EXERCISE BRIEF -> In the records below, some lines hold the word "text". Copy each of those lines.

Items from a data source
**********

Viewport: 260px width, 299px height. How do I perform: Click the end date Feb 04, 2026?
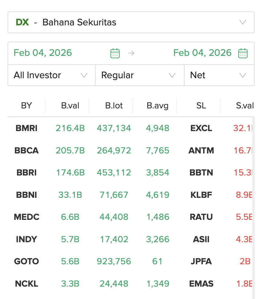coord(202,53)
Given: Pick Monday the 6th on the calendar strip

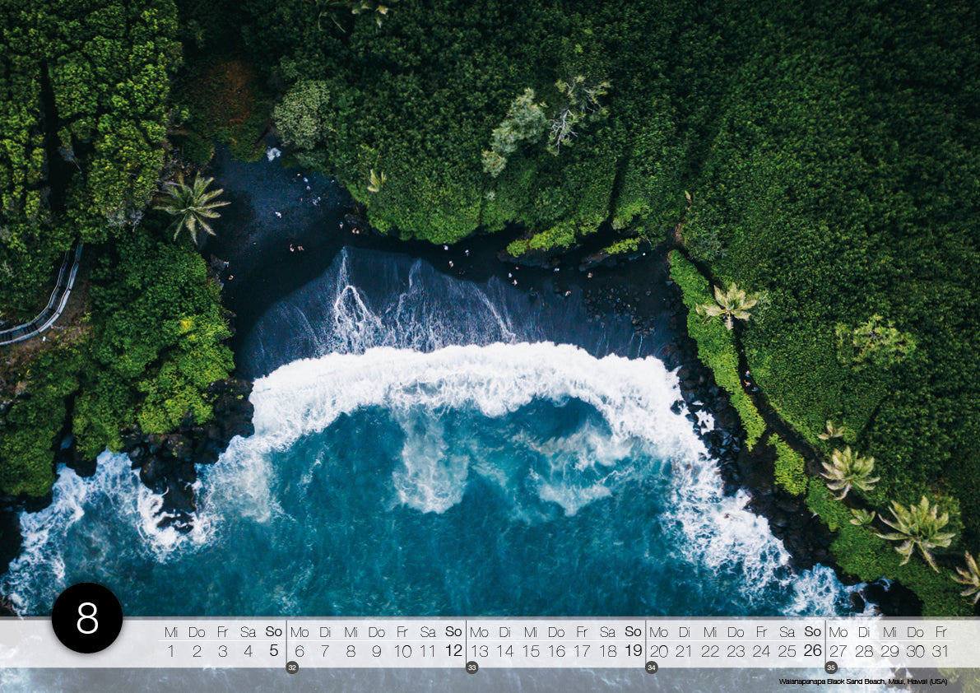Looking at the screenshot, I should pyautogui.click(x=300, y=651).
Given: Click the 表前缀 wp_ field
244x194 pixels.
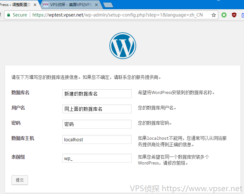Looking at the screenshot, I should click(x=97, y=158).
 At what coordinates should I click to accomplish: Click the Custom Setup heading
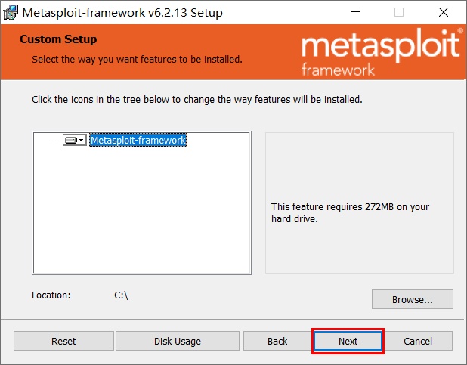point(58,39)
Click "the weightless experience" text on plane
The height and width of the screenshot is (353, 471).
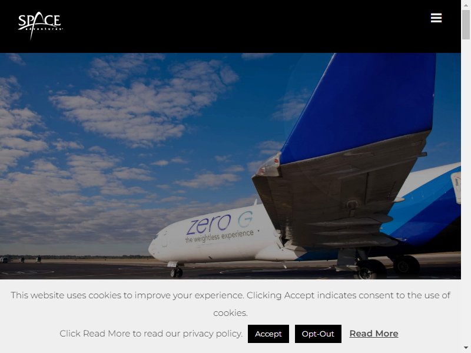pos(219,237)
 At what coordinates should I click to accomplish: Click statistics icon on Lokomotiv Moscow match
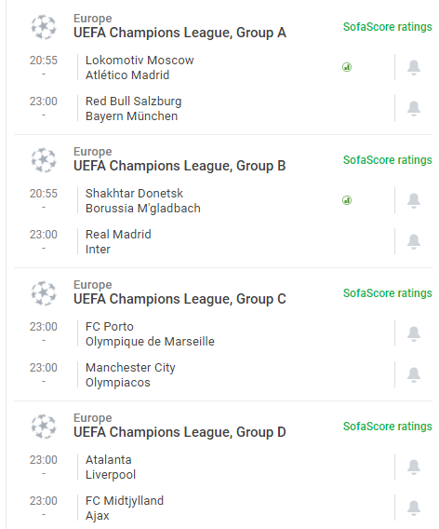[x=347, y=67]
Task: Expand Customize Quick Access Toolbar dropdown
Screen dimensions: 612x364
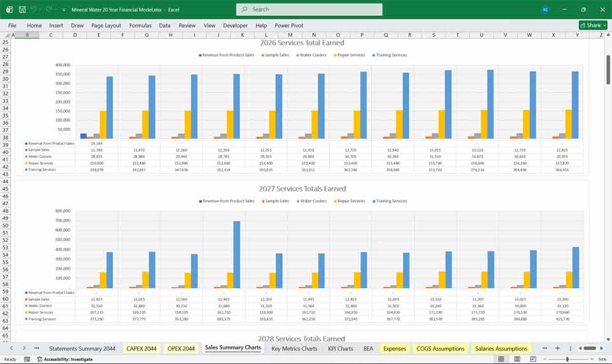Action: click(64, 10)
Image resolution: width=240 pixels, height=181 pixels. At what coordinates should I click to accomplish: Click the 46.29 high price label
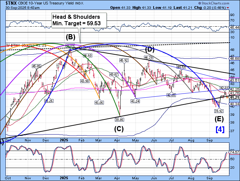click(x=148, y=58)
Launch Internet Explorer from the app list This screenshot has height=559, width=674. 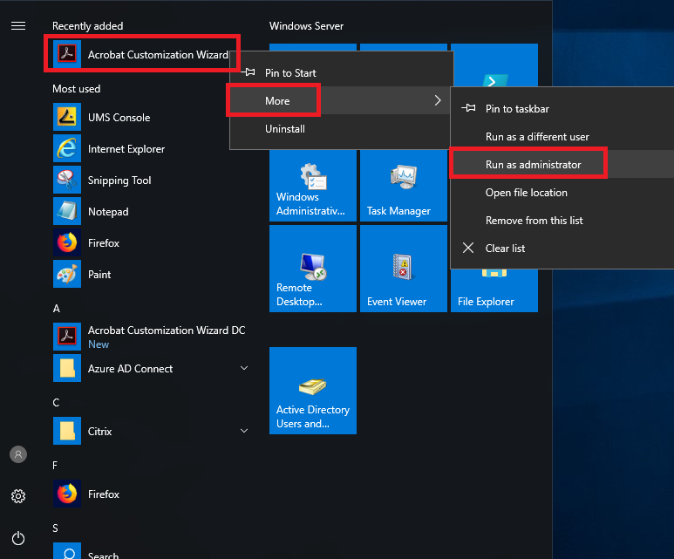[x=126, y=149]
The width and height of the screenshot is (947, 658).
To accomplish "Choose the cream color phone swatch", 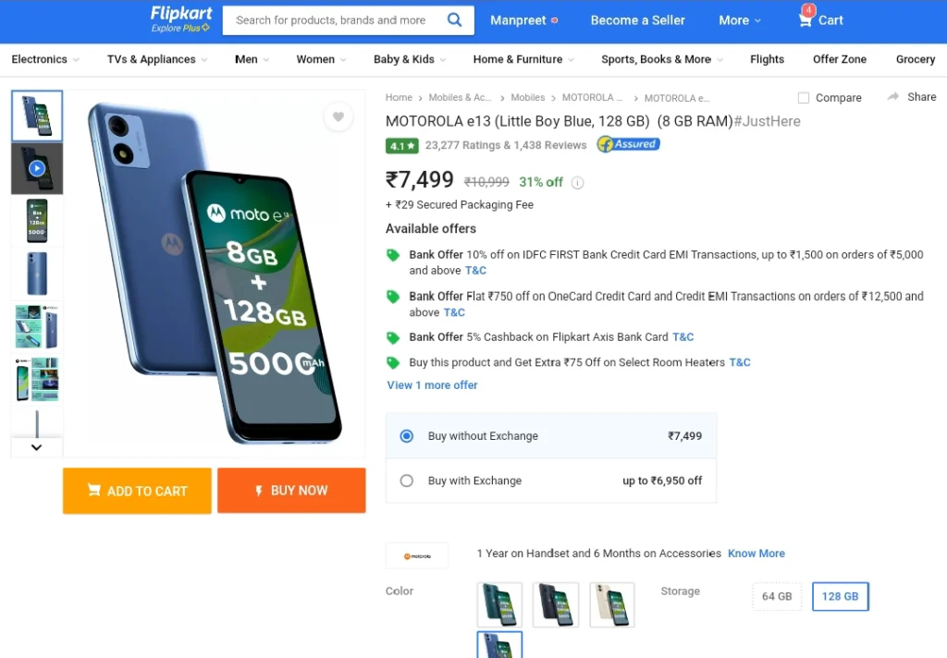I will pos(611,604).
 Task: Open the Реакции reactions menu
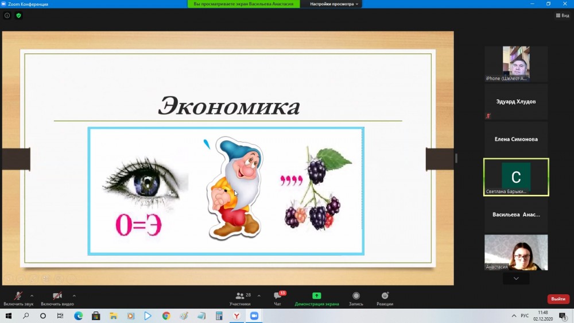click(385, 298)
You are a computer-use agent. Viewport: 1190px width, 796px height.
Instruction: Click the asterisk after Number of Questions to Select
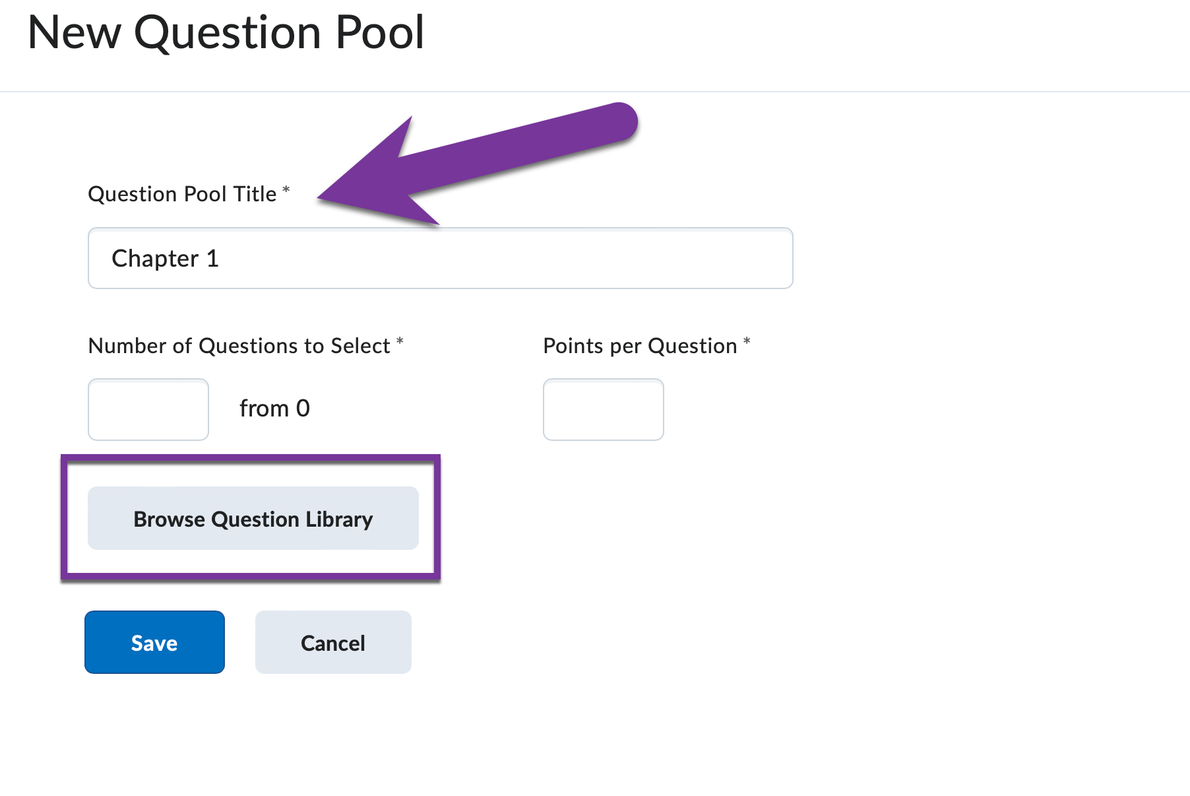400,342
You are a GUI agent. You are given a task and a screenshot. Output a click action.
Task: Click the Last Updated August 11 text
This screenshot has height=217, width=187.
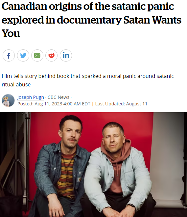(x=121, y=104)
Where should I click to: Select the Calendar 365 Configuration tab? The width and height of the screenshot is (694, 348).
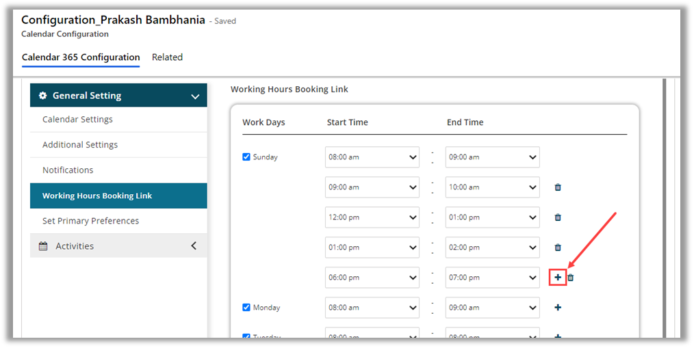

**********

COMPLETED EXERCISE ->
Click "the weightless experience" text on plane
Task: Click the Last Updated August 11 text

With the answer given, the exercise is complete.